Copy out the items below verbatim, from the line with "You are a computer-use agent. The" to the line with "[x=857, y=490]", including both of those lines.

-- Begin The input --

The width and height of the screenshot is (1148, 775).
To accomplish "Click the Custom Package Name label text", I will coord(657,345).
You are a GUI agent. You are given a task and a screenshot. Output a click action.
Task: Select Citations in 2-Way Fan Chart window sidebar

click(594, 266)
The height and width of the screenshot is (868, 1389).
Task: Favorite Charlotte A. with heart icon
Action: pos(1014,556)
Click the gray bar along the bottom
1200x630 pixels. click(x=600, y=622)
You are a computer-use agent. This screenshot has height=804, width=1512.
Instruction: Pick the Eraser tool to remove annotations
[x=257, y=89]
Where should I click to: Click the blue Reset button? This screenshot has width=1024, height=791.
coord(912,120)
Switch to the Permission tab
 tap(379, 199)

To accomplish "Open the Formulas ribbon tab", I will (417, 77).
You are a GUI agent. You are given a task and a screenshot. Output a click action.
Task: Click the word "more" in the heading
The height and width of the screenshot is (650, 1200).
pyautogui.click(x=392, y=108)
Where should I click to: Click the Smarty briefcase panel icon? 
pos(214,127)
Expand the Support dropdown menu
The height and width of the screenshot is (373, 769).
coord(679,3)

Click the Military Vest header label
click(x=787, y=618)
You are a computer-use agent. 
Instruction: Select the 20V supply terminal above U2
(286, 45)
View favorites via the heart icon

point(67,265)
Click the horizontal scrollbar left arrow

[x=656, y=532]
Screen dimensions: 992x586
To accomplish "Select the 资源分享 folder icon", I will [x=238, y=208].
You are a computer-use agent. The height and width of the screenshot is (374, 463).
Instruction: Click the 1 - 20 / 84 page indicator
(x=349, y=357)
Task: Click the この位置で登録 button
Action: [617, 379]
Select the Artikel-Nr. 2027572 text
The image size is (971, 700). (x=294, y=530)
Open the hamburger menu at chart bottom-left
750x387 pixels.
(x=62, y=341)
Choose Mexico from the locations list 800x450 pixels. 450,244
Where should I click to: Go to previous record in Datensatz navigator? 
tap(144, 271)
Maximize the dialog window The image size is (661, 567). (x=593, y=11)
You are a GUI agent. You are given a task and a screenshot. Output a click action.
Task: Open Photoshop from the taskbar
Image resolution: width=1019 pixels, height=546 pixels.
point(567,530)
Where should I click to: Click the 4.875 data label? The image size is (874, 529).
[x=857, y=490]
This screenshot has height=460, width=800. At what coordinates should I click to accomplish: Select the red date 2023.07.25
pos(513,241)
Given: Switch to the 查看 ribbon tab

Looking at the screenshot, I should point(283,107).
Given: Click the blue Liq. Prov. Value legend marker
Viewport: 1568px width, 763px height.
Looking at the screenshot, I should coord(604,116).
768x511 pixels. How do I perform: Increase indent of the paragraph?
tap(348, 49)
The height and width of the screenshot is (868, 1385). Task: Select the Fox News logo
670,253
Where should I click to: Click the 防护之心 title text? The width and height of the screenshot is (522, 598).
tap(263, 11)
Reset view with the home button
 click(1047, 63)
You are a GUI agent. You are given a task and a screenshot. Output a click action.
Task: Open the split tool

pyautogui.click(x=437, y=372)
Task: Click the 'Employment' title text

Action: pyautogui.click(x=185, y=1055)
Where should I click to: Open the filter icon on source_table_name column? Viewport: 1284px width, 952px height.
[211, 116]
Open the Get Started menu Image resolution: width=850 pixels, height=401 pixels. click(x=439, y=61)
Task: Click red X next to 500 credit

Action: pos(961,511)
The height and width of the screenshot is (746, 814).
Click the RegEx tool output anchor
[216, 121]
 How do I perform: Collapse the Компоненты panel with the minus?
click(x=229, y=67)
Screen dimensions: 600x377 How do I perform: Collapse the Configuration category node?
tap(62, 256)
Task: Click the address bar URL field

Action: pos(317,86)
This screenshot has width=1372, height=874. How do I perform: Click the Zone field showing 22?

-- End The input --

**Exercise answer**
You are a computer-use agent. The height and width of the screenshot is (374, 463).
Instruction: Click the 1 - 20 / 84 page indicator
(x=349, y=357)
Task: Click the この位置で登録 button
Action: [617, 379]
Select the Artikel-Nr. 2027572 text
The image size is (971, 700). (x=294, y=530)
Open the hamburger menu at chart bottom-left
750x387 pixels.
(x=62, y=341)
Choose Mexico from the locations list 800x450 pixels. 450,244
Where should I click to: Go to previous record in Datensatz navigator? 
tap(144, 271)
Maximize the dialog window The image size is (661, 567). (x=593, y=11)
You are a GUI agent. You are given a task and a screenshot. Output a click action.
Task: Open Photoshop from the taskbar
Image resolution: width=1019 pixels, height=546 pixels.
point(567,530)
Where should I click to: Click the 4.875 data label? The image size is (874, 529).
[x=857, y=490]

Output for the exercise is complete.